Husky has the capital and operational flexibility to adjust to a volatile price environment. DBRS notes that the Company plans to balance capex with cash flow over the near term and not to add to the level of net debt. DBRS further notes that the Company is targeting a net debt-to-cash flow from operations ratio of less than two times. Because Husky has a relatively high percentage of lower margin heavy oil and oil sands production, its cash flow is very sensitive to oil price changes, although the Company’s integrated thermal oil and oil sands operations does help reduce the impact of price volatility. Also, the Company at the current time has no commodity price hedges on the books to mitigate pricing risk. Should oil prices weaken again significantly and remain weak for a period of time, the Company’s credit metrics could erode materially below the prescribed rating range. If such a scenario unfolds, DBRS may take a negative rating action.
Notes:
All figures are in Canadian dollars unless otherwise noted.
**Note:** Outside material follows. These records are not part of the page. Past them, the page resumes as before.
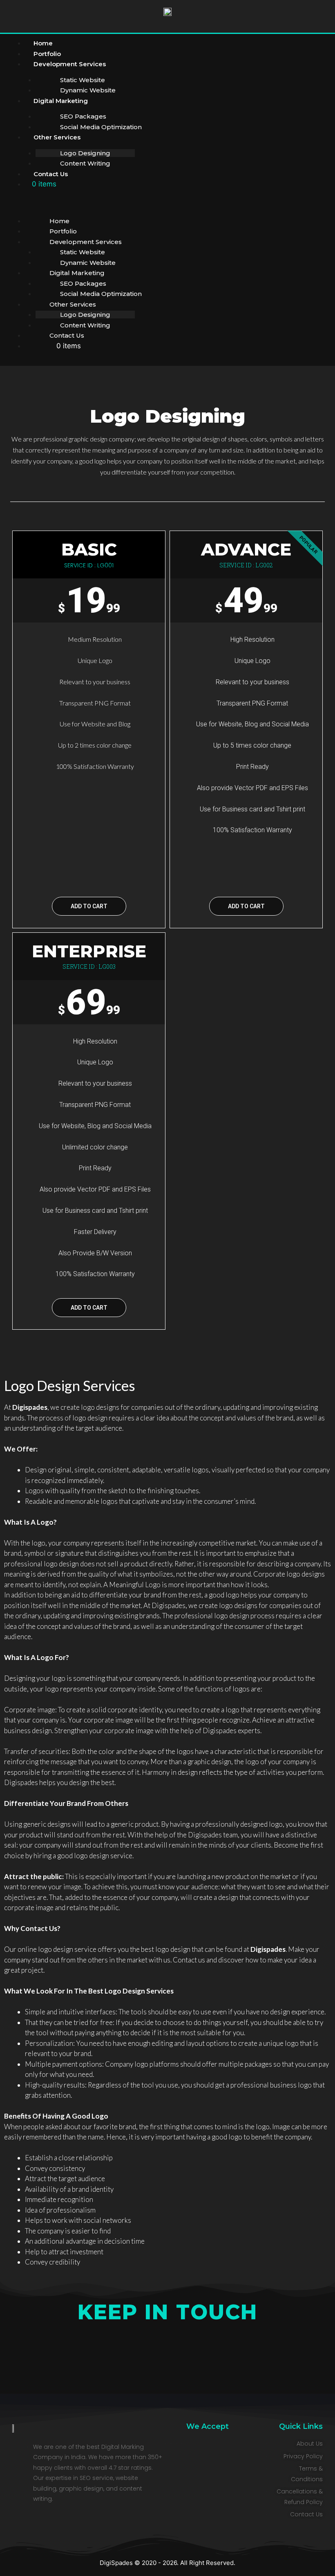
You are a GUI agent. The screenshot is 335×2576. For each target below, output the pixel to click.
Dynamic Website (88, 263)
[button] (135, 205)
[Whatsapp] (186, 2365)
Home (59, 221)
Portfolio (63, 231)
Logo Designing (85, 153)
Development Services (70, 64)
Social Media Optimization (101, 127)
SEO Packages (83, 116)
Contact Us (51, 174)
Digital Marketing (61, 101)
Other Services (57, 137)
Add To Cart (89, 906)
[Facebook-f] (112, 2365)
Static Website (82, 80)
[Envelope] (222, 2365)
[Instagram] (149, 2365)
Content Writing (85, 163)
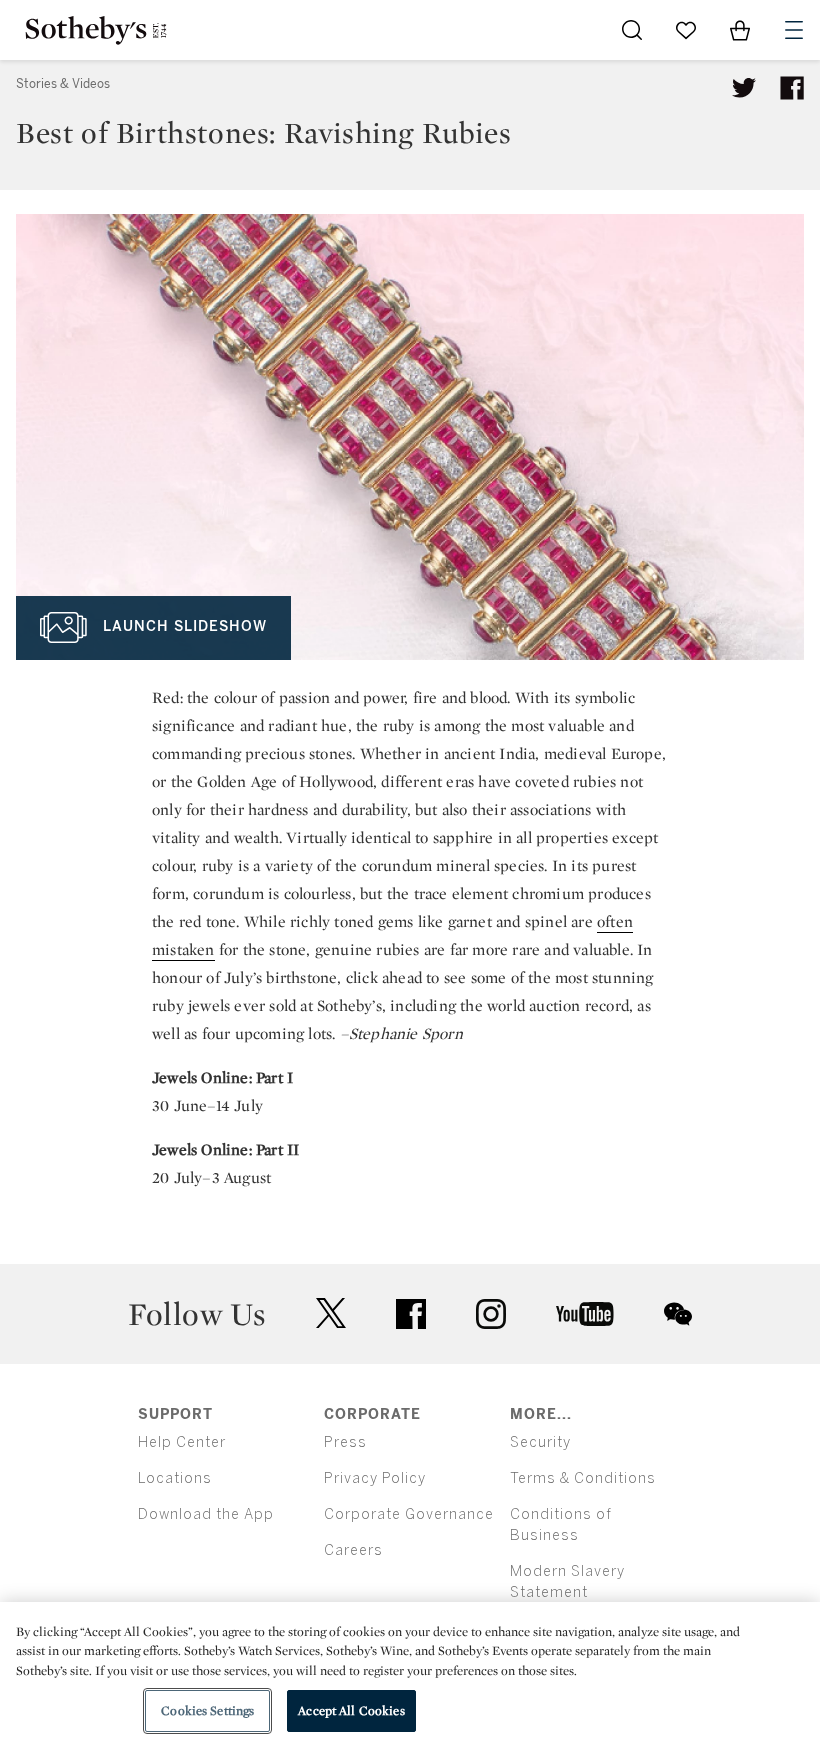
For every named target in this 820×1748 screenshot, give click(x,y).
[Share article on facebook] (792, 88)
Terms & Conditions (583, 1478)
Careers (353, 1550)
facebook (411, 1314)
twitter (331, 1313)
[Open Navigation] (794, 30)
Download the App (206, 1514)
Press (345, 1442)
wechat (678, 1314)
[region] (410, 1675)
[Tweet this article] (744, 88)
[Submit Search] (632, 30)
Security (540, 1442)
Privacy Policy (375, 1478)
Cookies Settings (207, 1710)
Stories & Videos (63, 84)
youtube (585, 1314)
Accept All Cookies (351, 1710)
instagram (491, 1314)
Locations (175, 1478)
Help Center (182, 1442)
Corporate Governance (409, 1514)
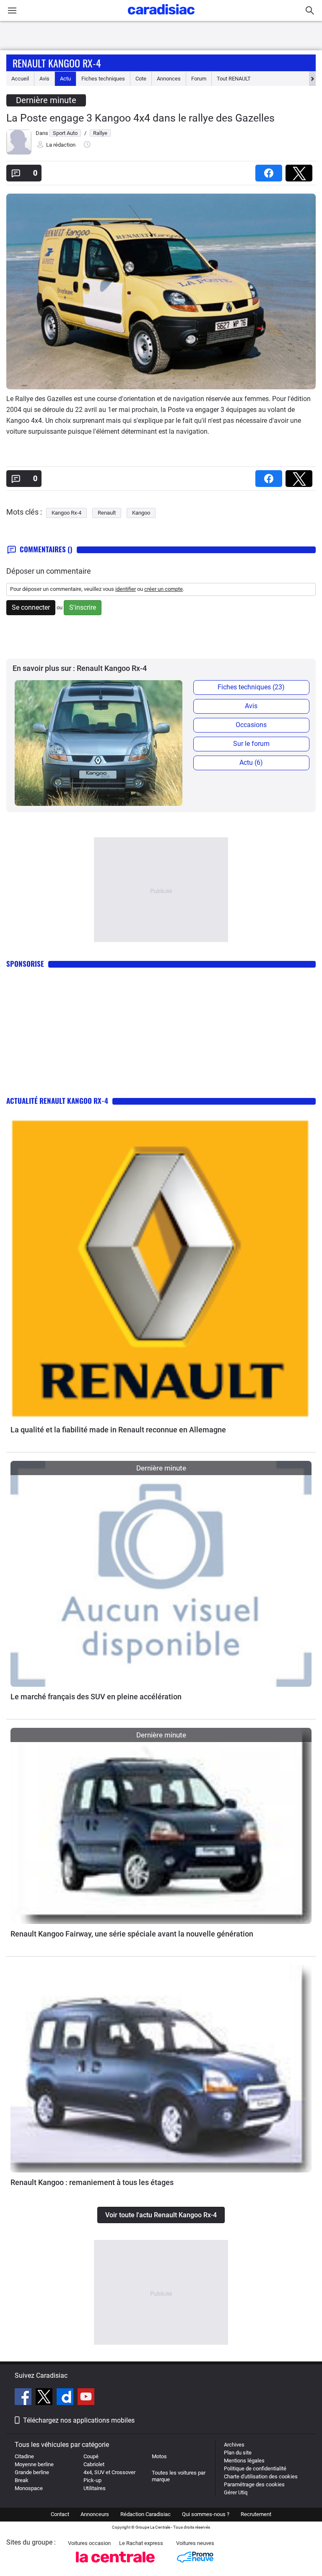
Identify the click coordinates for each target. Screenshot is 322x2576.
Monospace (29, 2488)
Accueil (20, 78)
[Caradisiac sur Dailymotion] (66, 2398)
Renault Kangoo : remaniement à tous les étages (92, 2182)
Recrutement (256, 2514)
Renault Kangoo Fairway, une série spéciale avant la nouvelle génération (131, 1933)
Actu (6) (251, 762)
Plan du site (238, 2452)
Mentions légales (244, 2460)
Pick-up (92, 2480)
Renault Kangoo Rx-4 (57, 62)
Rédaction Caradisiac (145, 2514)
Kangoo (141, 513)
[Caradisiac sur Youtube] (86, 2398)
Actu (65, 78)
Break (22, 2480)
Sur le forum (251, 744)
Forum (198, 78)
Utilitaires (94, 2488)
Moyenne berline (34, 2464)
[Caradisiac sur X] (45, 2398)
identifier (125, 589)
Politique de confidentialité (255, 2468)
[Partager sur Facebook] (270, 170)
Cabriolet (93, 2464)
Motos (159, 2456)
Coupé (91, 2456)
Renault (107, 513)
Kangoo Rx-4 (66, 513)
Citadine (24, 2456)
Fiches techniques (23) (251, 687)
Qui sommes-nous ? (205, 2514)
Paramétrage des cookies (254, 2484)
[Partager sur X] (301, 170)
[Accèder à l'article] (161, 1268)
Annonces (169, 78)
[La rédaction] (18, 153)
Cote (140, 78)
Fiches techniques (103, 78)
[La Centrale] (115, 2565)
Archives (234, 2444)
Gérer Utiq (235, 2492)
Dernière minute (46, 100)
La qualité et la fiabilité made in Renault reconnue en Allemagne (118, 1429)
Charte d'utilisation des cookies (261, 2476)
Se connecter (31, 607)
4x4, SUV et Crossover (109, 2472)
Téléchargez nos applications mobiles (79, 2420)
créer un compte (163, 589)
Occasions (251, 725)
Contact (60, 2514)
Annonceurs (94, 2514)
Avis (44, 78)
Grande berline (32, 2472)
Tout (234, 78)
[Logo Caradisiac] (161, 17)
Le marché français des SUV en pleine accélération (96, 1696)
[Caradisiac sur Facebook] (24, 2398)
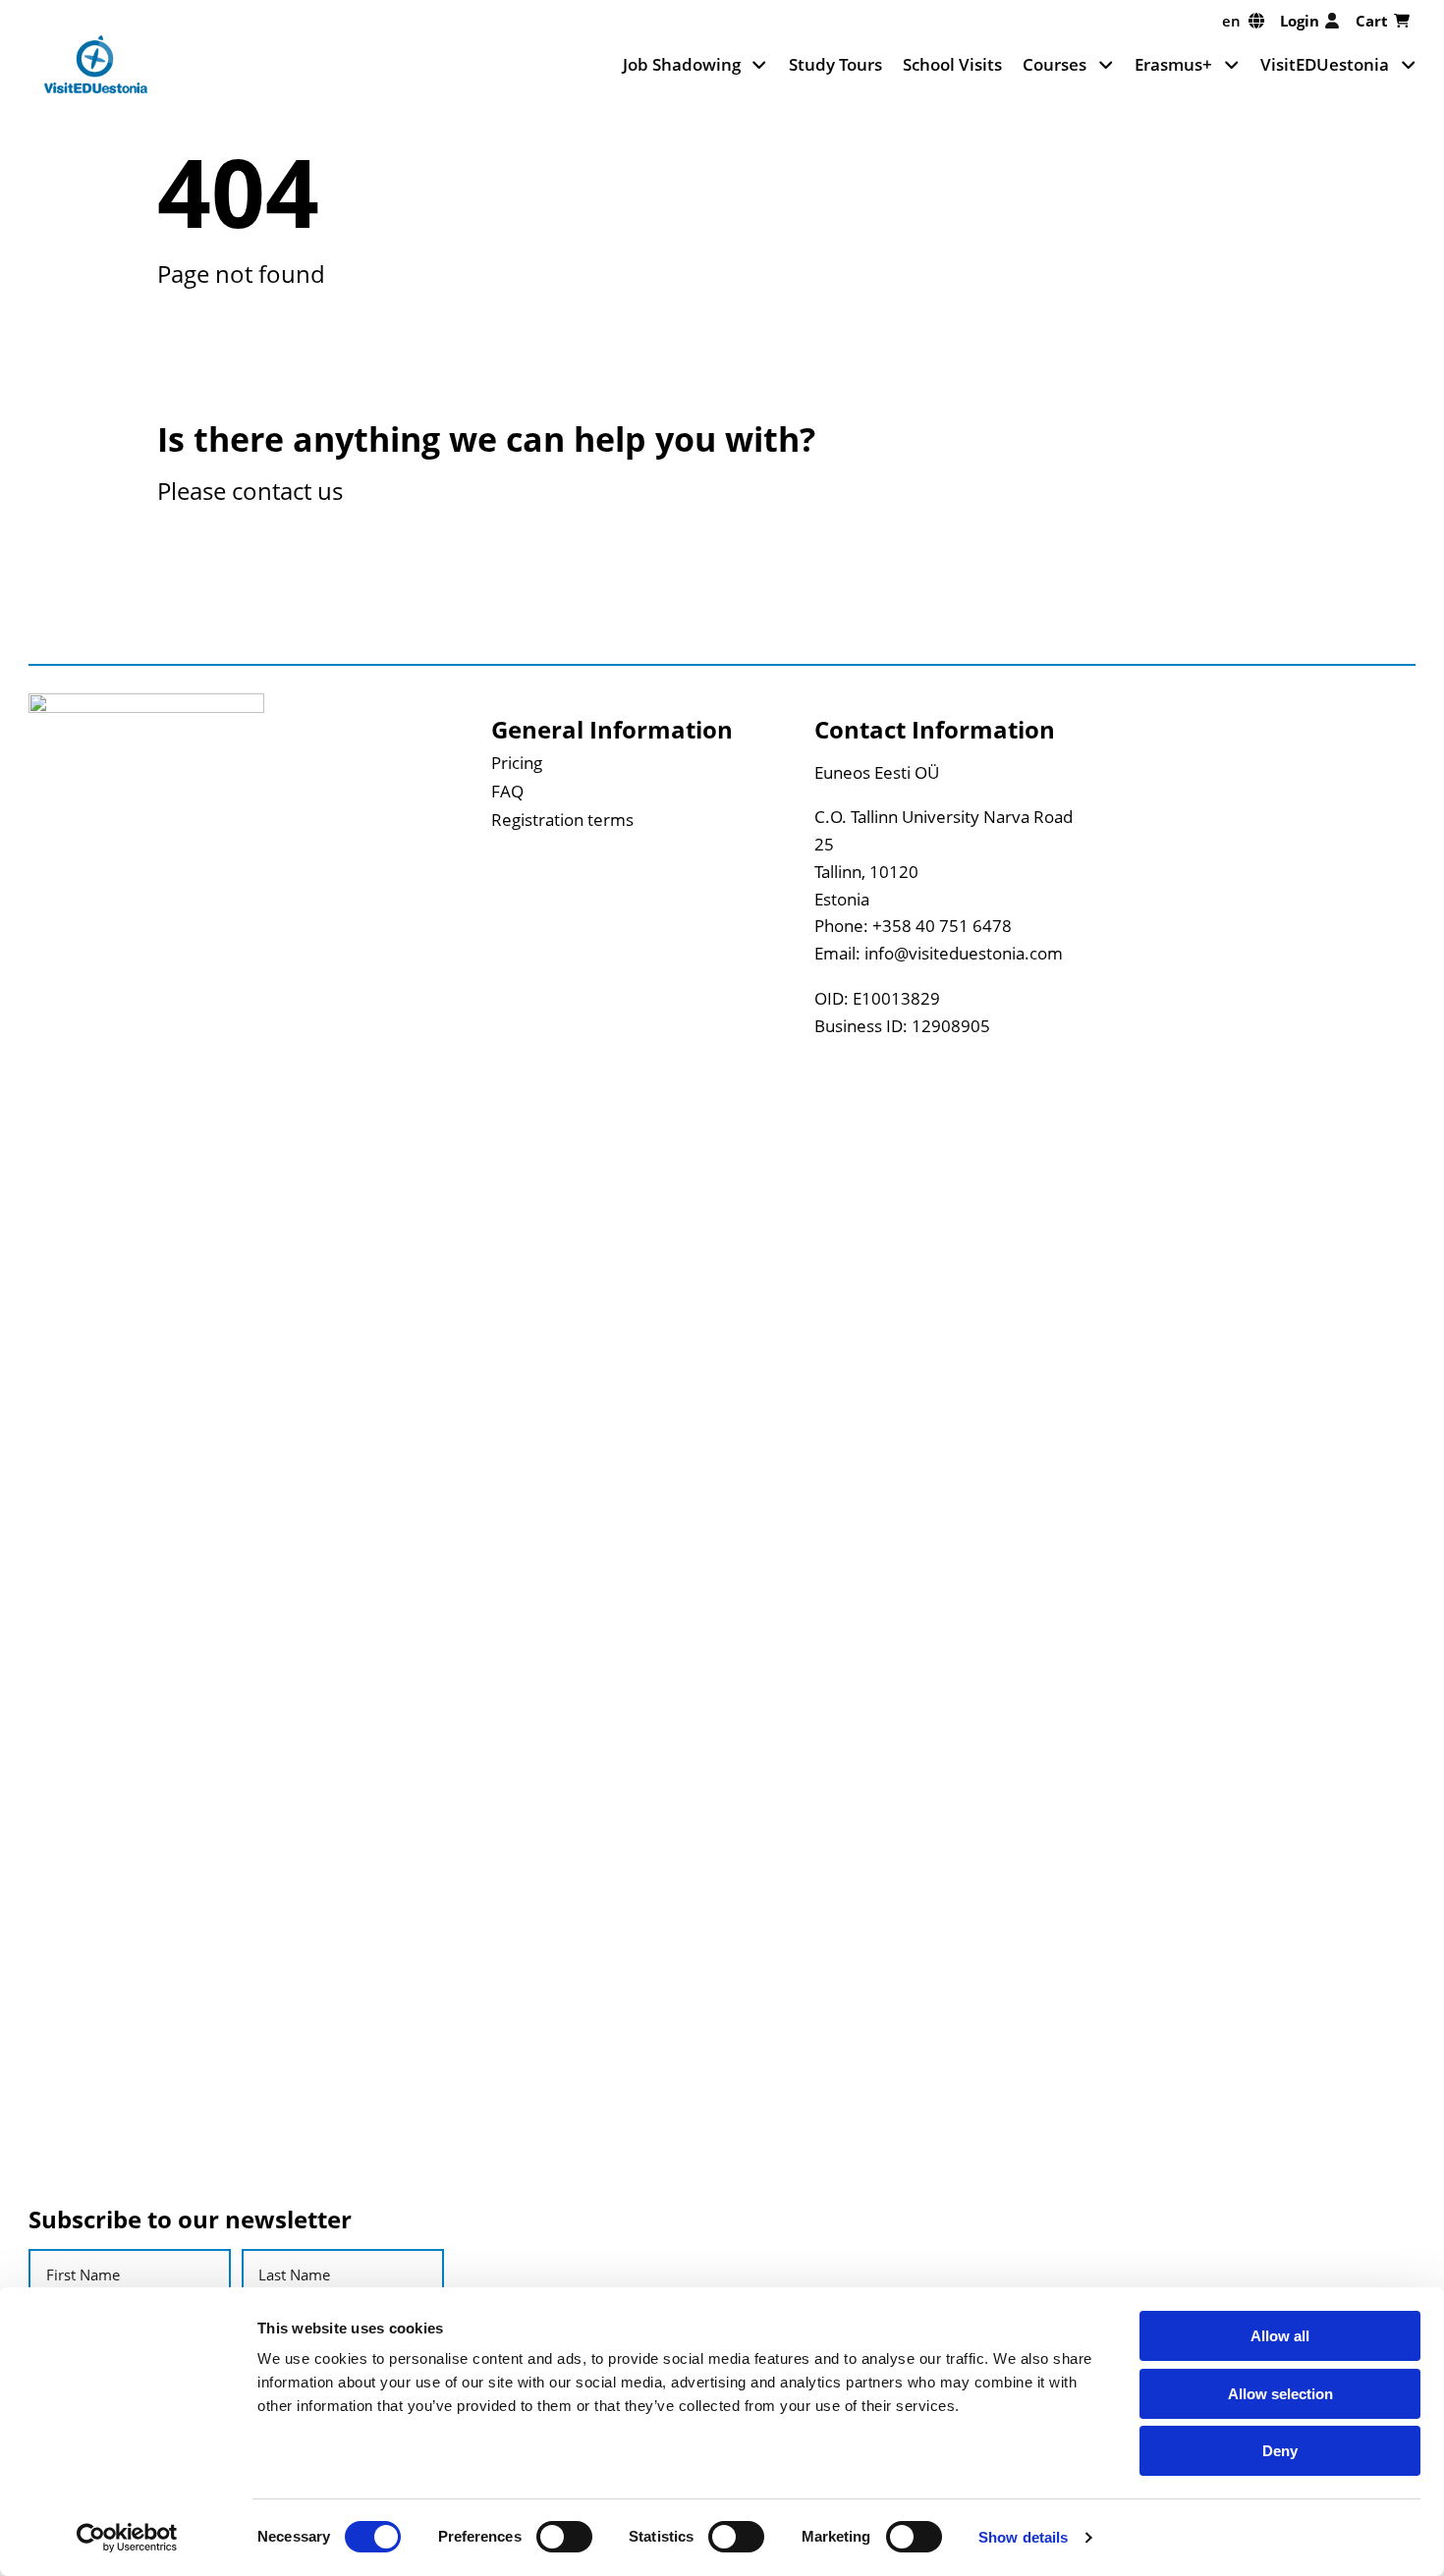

The related regulatory disclosures pursuant to the National Instrument 25-101 Designated Rating Organizations are hereby incorporated by reference and can be found by clicking on the link to the right under Related Research or by contacting us at info@dbrs.com.
The applicable methodologies are Rating Companies in the Oil and Gas Industry (September 2016), DBRS Criteria: Commercial Paper Liquidity Support for Non-Bank Issuers (April 2016), DBRS Criteria: Preferred Share and Hybrid Security Criteria for Corporate Issuers (January 2016), which can be found on our website under Methodologies.
The rated entity or its related entities did participate in the rating process. DBRS had access to the accounts and other relevant internal documents of the rated entity or its related entities.